◆ **DIRECTIVES**:
- a) Answer these questions using the interview with Michael Lever:
(i) What weekly pay was he offered at the end of his Montagu Evans interview?
(ii) Where was the College of Estate Management located when he took evening classes there?
(iii) In what year did he become an equity partner?
- b) Copy the passage of the interview with Michael Lever verbatim, between "Also, as well" and "in commercial property?", inclusive.

-------- SOURCE

Interview
We
asked Michael Lever about his style and approach to life in
general.
Q:
How would you sum up your style?
ML:
Professional and entrepreneurial, with a touch of
creativity and original thinking added for good
measure.
Also, as well as finding angles, I am good reading between
the lines and listening to what is not said.
Q:
Where did you work when you started in commercial property?
ML:
After I left school in 1967, my first job was at Montagu
Evans, at its office, then in Holborn, London. They wanted
a junior for the town planning department. I remember the
interview. After a few minutes, the partner interviewing me
said they’d already decided on someone else, so I said I
was wasting my time and was about to leave when he told me
to stay. At the end of the interview, which lasted over an
hour, I was offered the job, pay £8 a week. In the planning
department, my tasks included colouring plans and I learned
about colour-washing with watercolours. ME acted for major
property companies such as Hammerson, Capital &
Counties, Haslemere Estates, Land Securities, etc and I
prepared plans for the planning appeal for development of
Brent Cross Shopping Centre. I was also on the planning
team for St David’s Centre, Cardiff, and helped advise
against a town centre scheme for Saffron Walden. In 1969 or
so, I transferred to ME's management department, where my
duties included the weekly rent collection at an estate of
tenanted houses in Homerton, East London. Many tenants paid
in cash so every Monday morning for a couple of years I
would travel by bus to Homerton, walk the streets, knocking
at doors and fill the pockets of my raincoat with a few
hundred pounds in notes and coins and then return o the
office. (Within weeks of his taking over the round, my
successor, a snappier-suit than me, was mugged and the cash
stolen; after that tenants were required to post cheques or
pay by standing order)
Whilst at Montagu Evans, I started studying for
professional qualifications, evening classes 5 nights a
week at the College of Estate Management, then in South
Kensington. Had it not been for my getting claustrophobia
on London tube trains, it is possible I should have stayed
at Montagu Evans and perhaps become a partner. However,
having interpreted the claustrophobia as my not having had
the confidence to change my direction of my own accord,
instead having it forced upon me, I should not have taken
the path to set up my own business.
In 1971, I started working for my father's firm at its
Harrow branch. My father’s firm was Fineman Lever & Co,
Chartered Surveyors (the name still exists, but nowadays is
nothing to do with my late father or me: originally,
Fineman Lever & Co was set up by my father and his
business partner, Mr L Fineman, who also started Dorrington
plc, nowadays one of London’s largest landlords). The
branch staff comprised an estate agent manager, a chartered
surveyor and a secretary/bookkeeper. The branch handled the
selling of residential property, management of residential
lettings, mortgage valuations for Halifax Building Society
and structural surveys for house buyers. As the boss’s son,
I imagine my presence was tolerated. The manager did what
he could to teach me residential estate agency but, because
I'd been trained by a leading firm of commercial property
surveyors in Central London, I lasted about 6 weeks selling
houses to the general public; ever since I've admired
anyone that deals with the house-buying public on a regular
basis! So, to earn my keep, I set up a commercial
department and, in 1973, became an equity partner, equal
with 3 others.

----------------
-------- EXCERPTED DATA

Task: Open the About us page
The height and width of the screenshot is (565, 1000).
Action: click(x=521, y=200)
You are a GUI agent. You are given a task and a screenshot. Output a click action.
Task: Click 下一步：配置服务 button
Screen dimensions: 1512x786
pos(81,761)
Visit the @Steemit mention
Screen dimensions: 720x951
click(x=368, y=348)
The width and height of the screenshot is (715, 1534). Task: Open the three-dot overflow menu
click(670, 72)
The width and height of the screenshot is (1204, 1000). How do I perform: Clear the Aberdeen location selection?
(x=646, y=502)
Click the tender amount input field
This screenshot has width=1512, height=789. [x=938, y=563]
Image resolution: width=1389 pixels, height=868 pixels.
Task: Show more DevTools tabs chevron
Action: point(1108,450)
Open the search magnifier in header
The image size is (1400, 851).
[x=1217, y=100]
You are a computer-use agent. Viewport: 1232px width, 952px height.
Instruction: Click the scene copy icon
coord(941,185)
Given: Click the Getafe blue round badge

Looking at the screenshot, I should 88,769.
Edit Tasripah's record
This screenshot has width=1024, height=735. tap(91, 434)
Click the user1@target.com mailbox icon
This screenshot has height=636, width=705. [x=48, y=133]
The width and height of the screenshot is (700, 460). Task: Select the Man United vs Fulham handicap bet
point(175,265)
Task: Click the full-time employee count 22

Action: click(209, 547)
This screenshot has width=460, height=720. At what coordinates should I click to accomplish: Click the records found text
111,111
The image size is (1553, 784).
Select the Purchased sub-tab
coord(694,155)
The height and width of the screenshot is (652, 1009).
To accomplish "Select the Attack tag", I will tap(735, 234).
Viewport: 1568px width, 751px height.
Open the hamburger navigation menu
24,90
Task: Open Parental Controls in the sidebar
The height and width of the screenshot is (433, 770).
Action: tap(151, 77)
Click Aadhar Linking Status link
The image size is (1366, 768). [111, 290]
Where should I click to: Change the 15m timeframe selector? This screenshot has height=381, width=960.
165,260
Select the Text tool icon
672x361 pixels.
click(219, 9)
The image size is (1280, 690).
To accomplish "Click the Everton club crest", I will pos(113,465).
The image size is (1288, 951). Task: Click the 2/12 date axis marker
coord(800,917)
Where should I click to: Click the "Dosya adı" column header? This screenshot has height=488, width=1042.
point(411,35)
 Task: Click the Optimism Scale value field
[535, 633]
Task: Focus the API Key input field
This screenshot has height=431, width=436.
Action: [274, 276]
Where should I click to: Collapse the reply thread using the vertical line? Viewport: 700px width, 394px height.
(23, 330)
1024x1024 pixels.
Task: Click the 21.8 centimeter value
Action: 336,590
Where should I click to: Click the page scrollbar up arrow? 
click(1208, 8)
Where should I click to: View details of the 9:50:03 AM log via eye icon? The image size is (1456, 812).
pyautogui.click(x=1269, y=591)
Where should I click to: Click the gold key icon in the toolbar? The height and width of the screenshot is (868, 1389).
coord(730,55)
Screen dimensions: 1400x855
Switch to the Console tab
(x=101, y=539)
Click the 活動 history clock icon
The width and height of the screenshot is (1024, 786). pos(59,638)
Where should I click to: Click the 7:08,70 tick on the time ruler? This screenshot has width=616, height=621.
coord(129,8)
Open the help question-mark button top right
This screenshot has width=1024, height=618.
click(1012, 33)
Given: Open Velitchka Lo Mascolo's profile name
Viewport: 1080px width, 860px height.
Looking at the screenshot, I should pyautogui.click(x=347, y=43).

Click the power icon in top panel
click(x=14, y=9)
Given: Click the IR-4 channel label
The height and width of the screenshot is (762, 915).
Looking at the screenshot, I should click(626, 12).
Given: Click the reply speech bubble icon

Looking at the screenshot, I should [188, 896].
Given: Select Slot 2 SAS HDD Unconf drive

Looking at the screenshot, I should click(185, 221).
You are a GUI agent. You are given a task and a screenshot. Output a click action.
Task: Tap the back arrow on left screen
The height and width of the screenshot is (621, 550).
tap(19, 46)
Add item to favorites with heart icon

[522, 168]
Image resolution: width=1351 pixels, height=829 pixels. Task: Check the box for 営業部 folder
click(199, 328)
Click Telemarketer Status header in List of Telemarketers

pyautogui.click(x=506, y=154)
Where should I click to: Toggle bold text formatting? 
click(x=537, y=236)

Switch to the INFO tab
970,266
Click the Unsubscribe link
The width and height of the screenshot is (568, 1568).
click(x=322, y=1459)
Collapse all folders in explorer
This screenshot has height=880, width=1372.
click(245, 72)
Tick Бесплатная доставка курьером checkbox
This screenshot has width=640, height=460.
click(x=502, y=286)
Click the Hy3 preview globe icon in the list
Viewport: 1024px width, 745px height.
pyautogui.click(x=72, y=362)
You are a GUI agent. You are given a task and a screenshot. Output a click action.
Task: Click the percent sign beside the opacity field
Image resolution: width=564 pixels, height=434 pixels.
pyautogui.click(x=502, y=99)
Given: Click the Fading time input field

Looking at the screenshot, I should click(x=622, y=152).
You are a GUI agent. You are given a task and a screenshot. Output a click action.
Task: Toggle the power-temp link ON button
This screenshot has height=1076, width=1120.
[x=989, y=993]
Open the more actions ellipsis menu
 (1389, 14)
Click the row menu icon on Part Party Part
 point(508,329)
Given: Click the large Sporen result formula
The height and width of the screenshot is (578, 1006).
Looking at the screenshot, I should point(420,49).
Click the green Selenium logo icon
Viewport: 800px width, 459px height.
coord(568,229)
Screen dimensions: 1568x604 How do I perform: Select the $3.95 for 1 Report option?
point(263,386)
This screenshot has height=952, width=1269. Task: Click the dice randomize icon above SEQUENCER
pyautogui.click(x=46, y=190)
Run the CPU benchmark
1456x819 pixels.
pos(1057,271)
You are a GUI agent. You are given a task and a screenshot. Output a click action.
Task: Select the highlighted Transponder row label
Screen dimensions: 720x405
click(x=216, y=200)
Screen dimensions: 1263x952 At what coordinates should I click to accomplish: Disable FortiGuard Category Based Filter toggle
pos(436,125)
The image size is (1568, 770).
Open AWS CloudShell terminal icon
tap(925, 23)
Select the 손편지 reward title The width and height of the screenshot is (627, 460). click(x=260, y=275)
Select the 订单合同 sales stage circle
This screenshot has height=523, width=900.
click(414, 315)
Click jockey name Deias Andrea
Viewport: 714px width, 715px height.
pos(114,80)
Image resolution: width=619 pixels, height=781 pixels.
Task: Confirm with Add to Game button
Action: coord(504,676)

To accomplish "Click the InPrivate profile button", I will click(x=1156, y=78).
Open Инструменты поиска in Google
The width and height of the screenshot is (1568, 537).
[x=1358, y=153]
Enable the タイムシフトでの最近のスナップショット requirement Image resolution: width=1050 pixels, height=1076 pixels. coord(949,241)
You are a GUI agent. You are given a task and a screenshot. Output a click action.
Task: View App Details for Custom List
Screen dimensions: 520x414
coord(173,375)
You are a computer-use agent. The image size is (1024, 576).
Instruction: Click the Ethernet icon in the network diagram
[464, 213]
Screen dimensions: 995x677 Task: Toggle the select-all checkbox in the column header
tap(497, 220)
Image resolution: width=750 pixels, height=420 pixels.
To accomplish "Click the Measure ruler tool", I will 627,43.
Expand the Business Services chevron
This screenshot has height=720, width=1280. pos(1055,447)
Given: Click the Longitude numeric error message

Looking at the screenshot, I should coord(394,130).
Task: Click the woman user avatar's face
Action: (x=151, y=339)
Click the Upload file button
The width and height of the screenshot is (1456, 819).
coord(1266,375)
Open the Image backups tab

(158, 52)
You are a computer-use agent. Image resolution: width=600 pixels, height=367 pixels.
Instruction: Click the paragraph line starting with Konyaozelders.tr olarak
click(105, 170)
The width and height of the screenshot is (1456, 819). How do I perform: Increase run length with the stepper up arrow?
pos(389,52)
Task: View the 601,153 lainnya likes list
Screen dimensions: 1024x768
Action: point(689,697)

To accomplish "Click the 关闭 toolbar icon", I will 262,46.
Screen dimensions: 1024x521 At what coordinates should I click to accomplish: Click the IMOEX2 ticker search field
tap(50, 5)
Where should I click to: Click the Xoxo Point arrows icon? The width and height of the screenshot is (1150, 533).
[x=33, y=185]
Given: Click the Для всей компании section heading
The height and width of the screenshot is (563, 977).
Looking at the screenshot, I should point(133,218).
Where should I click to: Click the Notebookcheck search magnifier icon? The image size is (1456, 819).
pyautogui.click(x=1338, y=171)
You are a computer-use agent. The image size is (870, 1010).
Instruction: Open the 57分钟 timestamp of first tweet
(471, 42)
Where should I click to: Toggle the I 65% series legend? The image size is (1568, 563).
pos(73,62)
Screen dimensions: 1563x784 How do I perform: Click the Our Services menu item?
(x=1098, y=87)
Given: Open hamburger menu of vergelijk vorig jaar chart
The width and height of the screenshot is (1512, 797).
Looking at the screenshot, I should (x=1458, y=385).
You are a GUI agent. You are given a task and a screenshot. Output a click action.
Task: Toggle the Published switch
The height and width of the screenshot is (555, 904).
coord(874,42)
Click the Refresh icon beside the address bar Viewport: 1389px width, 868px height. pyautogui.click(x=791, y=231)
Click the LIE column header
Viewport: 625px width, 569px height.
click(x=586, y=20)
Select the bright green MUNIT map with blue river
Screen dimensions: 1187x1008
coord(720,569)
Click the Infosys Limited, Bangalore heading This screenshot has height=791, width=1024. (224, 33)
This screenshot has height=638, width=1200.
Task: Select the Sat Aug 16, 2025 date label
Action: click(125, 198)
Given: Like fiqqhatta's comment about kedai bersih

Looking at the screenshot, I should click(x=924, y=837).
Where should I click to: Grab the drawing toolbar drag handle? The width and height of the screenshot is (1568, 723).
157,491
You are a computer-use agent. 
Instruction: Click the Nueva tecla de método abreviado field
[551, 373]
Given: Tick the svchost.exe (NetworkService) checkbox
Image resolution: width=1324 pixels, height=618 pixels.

----------------

◆ **WORKED ANSWERS**:
- a)
(i) £8 a week
(ii) South Kensington
(iii) 1973

- b)
Also, as well as finding angles, I am good reading between
the lines and listening to what is not said.
Q:
Where did you work when you started in commercial property?